>>>>

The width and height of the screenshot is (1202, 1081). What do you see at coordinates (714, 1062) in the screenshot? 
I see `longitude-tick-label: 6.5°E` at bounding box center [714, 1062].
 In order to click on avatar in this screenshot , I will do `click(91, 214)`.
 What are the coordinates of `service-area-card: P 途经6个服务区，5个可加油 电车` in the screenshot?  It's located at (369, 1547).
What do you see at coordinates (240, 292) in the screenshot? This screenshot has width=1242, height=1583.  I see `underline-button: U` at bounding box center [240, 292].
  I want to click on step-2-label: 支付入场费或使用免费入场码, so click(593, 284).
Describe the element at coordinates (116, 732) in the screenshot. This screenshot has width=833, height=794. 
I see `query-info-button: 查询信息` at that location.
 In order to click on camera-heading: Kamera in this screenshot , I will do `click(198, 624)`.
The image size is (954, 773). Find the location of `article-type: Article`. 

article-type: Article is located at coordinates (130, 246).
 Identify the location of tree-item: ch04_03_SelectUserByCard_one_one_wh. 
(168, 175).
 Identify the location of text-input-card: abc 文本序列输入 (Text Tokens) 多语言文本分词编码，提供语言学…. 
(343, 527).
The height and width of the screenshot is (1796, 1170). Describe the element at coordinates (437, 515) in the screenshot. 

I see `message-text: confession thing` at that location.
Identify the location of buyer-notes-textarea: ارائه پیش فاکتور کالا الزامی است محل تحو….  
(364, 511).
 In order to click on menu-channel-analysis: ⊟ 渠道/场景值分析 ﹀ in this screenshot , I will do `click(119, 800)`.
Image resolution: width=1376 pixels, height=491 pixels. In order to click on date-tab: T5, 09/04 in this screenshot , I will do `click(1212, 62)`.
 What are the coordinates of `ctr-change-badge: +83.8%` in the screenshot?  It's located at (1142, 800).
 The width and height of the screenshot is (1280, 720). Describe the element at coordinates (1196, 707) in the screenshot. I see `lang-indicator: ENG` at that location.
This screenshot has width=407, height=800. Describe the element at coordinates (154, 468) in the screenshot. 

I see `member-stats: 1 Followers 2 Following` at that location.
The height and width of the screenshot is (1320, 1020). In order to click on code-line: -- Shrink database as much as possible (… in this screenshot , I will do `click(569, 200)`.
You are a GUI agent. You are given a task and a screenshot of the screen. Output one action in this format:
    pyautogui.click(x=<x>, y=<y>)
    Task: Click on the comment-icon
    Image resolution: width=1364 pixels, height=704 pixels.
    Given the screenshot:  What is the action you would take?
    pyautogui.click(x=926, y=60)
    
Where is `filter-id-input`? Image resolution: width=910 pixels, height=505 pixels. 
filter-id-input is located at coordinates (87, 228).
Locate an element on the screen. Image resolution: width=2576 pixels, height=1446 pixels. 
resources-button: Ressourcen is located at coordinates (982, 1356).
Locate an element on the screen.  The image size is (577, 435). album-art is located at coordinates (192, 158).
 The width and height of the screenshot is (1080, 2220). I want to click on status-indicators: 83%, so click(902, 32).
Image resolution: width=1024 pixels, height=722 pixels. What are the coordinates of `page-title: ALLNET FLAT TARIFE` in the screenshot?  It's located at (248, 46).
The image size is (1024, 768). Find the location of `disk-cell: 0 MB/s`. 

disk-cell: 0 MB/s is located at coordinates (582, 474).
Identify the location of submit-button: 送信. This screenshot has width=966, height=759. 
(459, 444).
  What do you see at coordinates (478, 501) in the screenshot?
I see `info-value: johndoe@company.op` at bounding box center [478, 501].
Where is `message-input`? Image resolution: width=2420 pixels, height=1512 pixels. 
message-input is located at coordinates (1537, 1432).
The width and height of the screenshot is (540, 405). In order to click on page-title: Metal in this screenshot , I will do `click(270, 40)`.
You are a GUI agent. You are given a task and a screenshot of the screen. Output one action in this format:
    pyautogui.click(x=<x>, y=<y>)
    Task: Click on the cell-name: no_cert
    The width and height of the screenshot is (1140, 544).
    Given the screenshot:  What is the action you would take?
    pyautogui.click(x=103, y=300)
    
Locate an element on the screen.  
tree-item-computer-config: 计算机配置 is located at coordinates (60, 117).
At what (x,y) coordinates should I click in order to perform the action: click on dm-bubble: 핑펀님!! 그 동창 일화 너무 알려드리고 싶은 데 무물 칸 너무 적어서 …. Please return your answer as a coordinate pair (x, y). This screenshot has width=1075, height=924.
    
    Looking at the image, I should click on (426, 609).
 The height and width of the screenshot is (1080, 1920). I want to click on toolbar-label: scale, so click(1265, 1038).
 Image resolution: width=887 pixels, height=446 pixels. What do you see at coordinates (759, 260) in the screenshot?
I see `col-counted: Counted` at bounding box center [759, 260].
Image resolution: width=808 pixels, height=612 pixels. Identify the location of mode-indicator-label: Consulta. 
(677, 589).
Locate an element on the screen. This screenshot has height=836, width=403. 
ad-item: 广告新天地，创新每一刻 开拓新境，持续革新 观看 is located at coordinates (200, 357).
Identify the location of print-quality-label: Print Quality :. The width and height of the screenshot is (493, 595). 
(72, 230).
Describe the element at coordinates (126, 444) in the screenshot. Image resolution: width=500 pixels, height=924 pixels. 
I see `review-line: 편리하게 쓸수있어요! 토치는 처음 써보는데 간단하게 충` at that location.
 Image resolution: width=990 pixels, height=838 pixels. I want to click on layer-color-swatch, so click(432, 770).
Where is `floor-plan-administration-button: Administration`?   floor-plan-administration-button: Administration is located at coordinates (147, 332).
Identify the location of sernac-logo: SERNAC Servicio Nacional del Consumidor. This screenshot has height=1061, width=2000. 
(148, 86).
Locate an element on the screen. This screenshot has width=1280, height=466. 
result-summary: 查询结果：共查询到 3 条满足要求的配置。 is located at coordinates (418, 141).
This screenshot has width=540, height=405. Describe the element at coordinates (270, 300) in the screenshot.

<<<<

List every line of the material above that contains the word "type", matching case exactly.

The image size is (954, 773). Find the location of `article-type: Article`. 
article-type: Article is located at coordinates (130, 246).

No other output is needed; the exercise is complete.